Hi deflif007, I replied to your question by e-mail yesterday and said I would reply in more detail on the forums when I had the time. I wrote a post earlier to day, but for some reason it doesn’t seem to have been posted. Thanks for stepping in again, ! Great solutions as always. I’ll write a new post where I take 's suggestions into account.
Making a receive heal event in Unit_Parent is probably the way I would have done it myself. This is pretty flexible since you can easily add things like healing powers from other units etc. now that you have a dedicated event. You might not need to run it through the game mode, though. Something simple like this does the trick:
Here’s a quick .gif of it in action.
For this to work, you need to make sure that you have collision enabled properly, though. I would enable collision of the skeletal mesh of all units, set their object type to WorldDynamic and enable generate overlap events. Then set both the WorldDynamic collision of the skeletal mesh and your powerup to overlap. The default units don’t have collision enabled for performance reasons, but the impact is minimal unless you have vast amounts of units.
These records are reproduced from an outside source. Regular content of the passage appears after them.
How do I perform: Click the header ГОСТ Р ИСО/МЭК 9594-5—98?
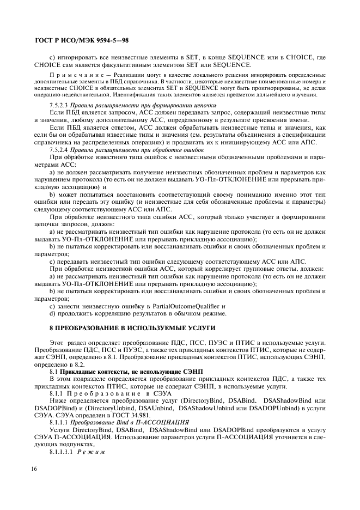pos(81,40)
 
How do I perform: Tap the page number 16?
pos(38,480)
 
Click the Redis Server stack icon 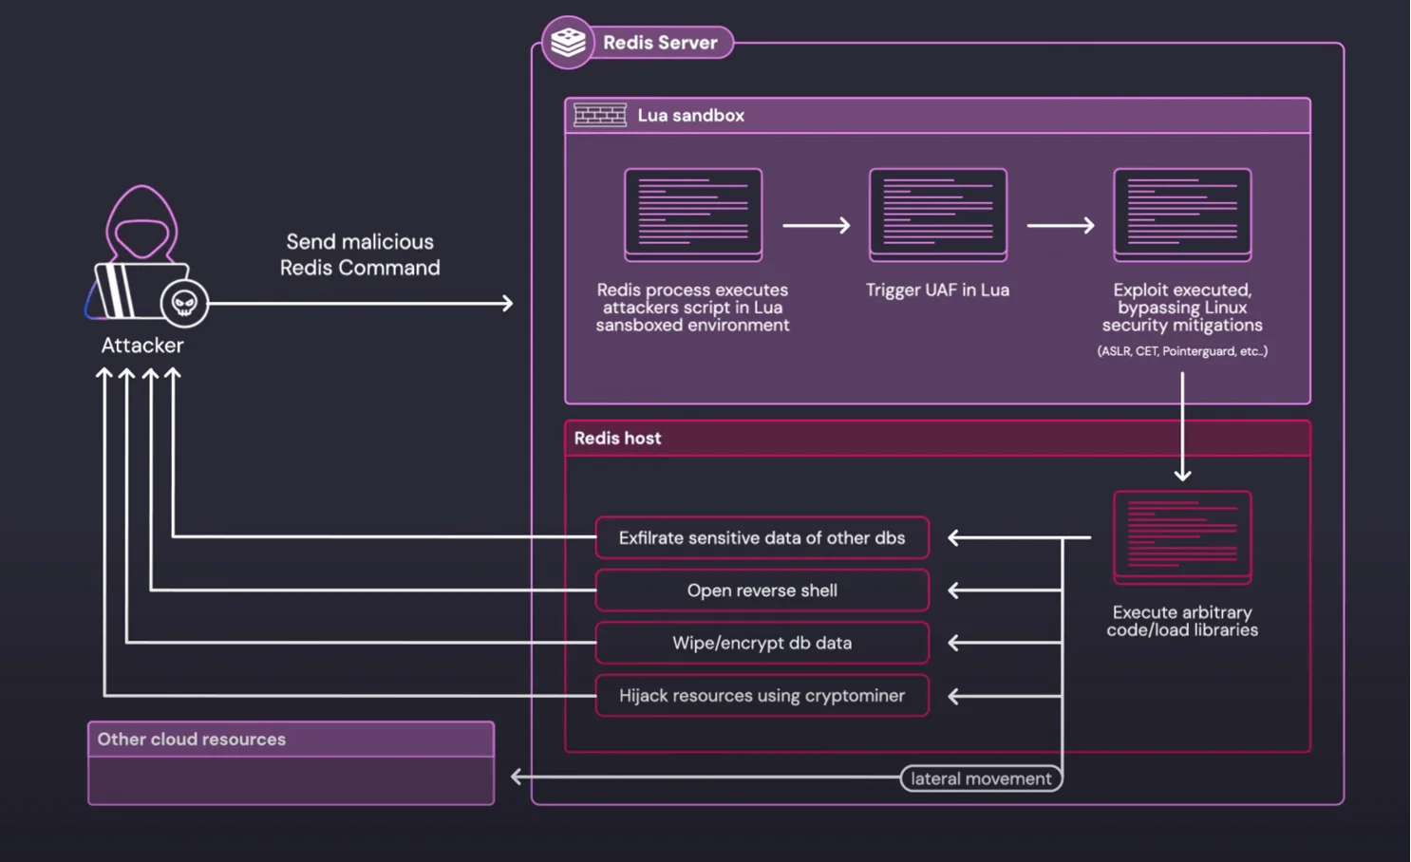[x=568, y=42]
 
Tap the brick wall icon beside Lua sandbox [x=600, y=115]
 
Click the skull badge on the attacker [x=184, y=303]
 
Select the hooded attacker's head [x=142, y=225]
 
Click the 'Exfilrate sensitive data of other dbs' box [x=762, y=537]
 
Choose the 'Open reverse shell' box [x=762, y=590]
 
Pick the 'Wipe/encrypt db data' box [x=762, y=643]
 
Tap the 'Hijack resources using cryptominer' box [x=762, y=696]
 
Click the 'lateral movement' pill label [x=981, y=778]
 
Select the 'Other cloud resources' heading [x=192, y=739]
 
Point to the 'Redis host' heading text [x=617, y=438]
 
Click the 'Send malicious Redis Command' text [x=360, y=254]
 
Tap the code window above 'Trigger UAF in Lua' [x=937, y=215]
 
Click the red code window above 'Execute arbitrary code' [x=1182, y=536]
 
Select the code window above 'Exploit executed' [x=1182, y=215]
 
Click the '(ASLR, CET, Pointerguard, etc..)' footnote [x=1182, y=351]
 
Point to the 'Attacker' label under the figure [x=142, y=346]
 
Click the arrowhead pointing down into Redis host [x=1182, y=474]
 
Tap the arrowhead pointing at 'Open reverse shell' [x=954, y=590]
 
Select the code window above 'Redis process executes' [x=693, y=215]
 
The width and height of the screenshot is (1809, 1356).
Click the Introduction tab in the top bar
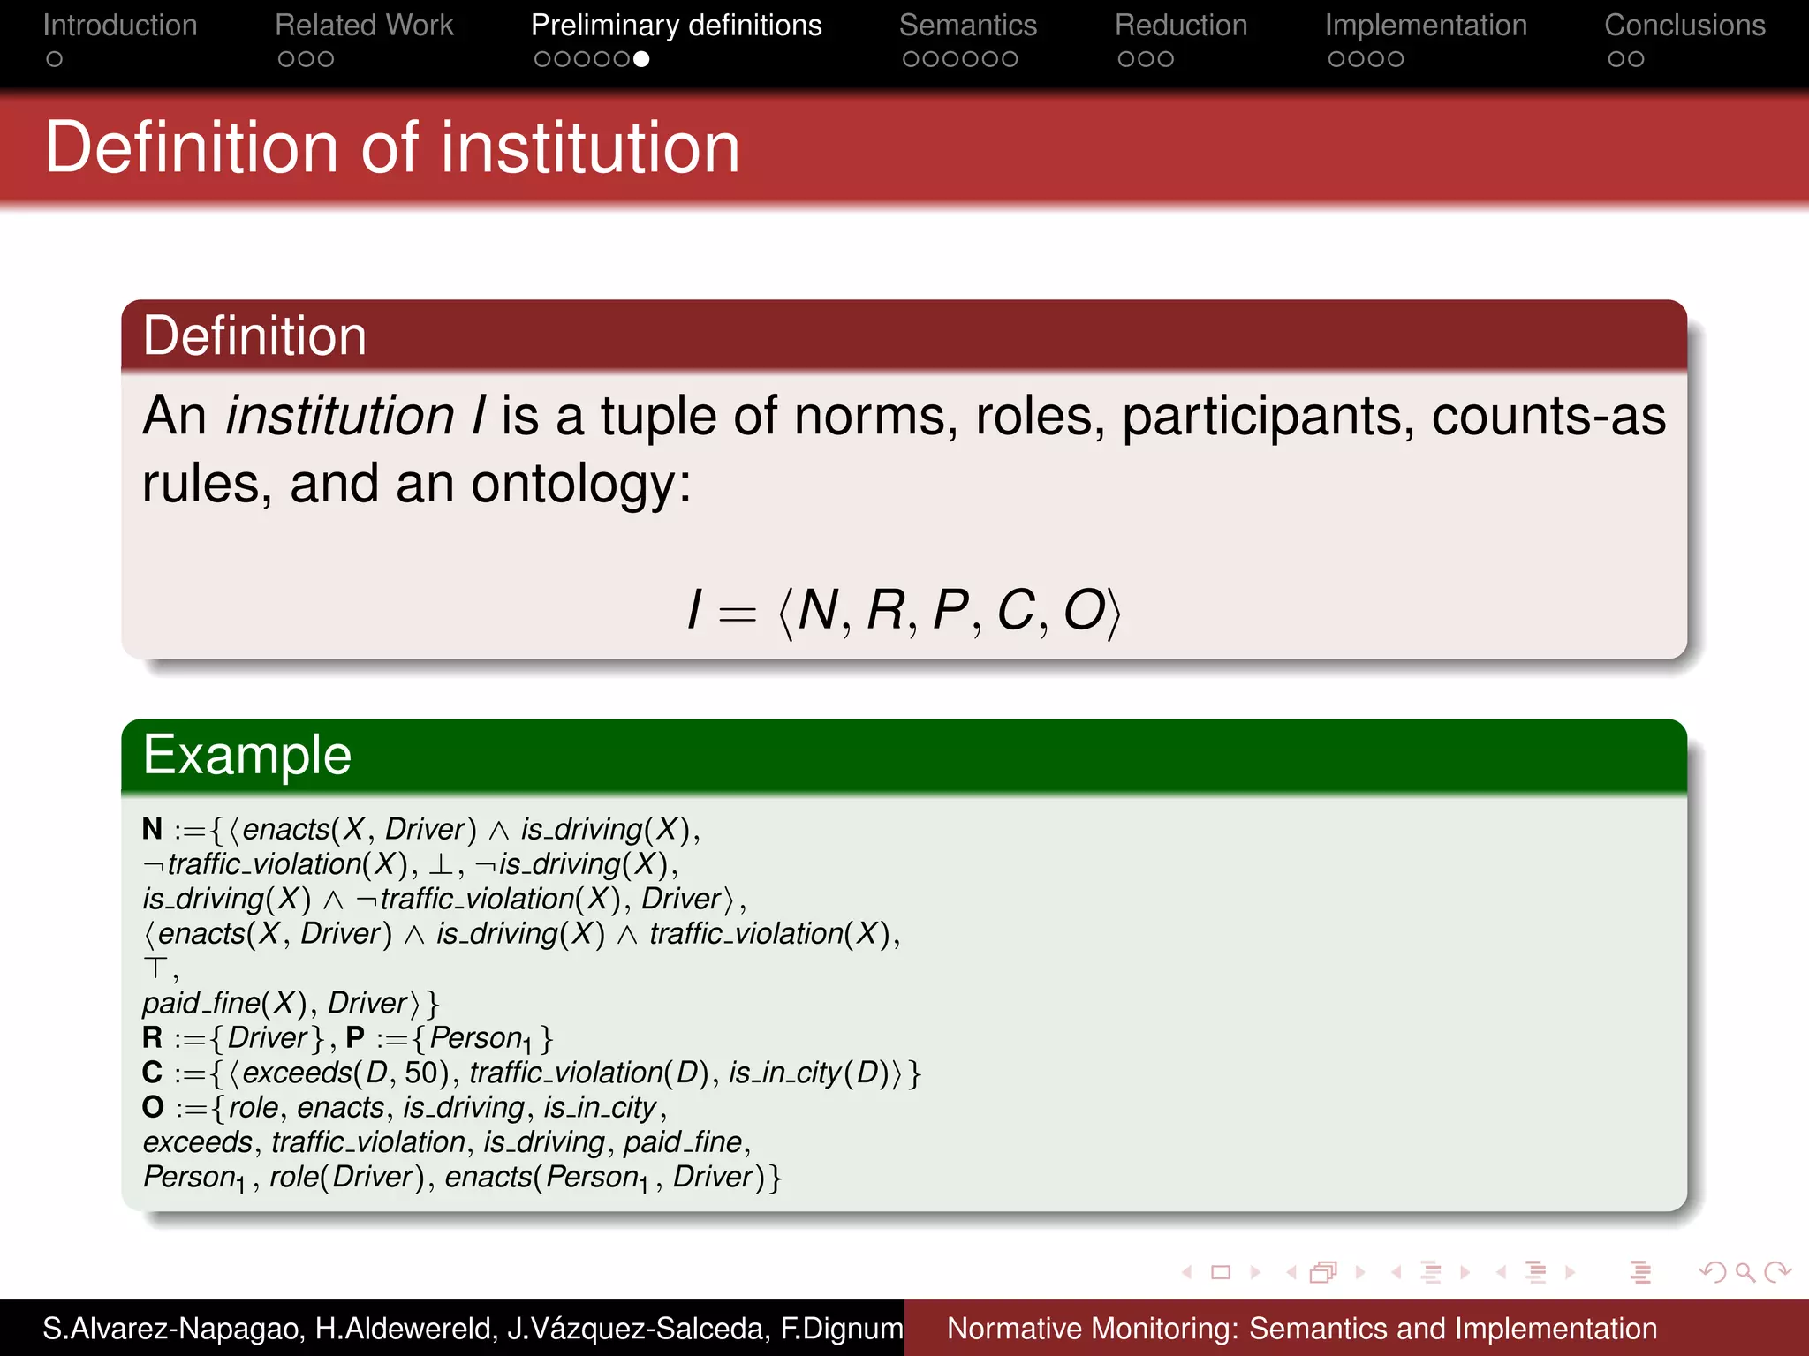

For AI units dropping powerups you could again do something like suggested. You can again make it slightly simpler if you know that units will never be between tiles when they die (which never happens in the default toolkit), in which case you can simply spawn the powerup at the current location of the actor without running it through Index To Vector. It’s also generally advicable to get an index from the Vector Field Array instead of using the “Index to Vector” functions, as it is agnostic to the grid type.
As has mentioned and I mentioned in my e-mail, your third question is the trickiest bit by far. If you have a situation where you have complex terrain and multiple player to escape from you will need to know all possible paths for the next turn for all player units so that the AI can avoid them. This is not trivial to solve; especially if you want to avoid any drop in framerate. What I would probably do is to create a modified version of the Pathfinding function that initially adds the location of all player pawns within a reasonable distance of the AI to the open list. This way you would have a pathfinding that simultaneously spreads out from all candidate player units. You would run this for a fairly large move range (I think the movement range of the AI unit plus the movement cost between the AI and the closest player unit should be sufficient).
You would need this function to write to a different aray than CanMoveToArray so the two can be compared. The new array would function sort of like a threat map. You would then look at all locations that the AI can reach in one move from the CanMoveToArray and compare it to your new ThreatMap array. The AI should choose to move to the tile with the highest cost in the ThreatMap, as this would be the tile within the AI’s reach that takes the longest for all player units to reach. That’s the best solution I can think of currently. Like I said it’s a pretty tricky thing to do, and there might be much easier ways to fake it if you need a less generic solution for a few specific scenarios.
edit: The green ball is a float output. You can add it to the custom event in the details tab like so:
The second ball is a reroute node. You can place it by dragging out a float from an output and letting go anywhere in the graph editor. A dropdown appears where you can select “Add reroute node”. The third is a simple float / float node.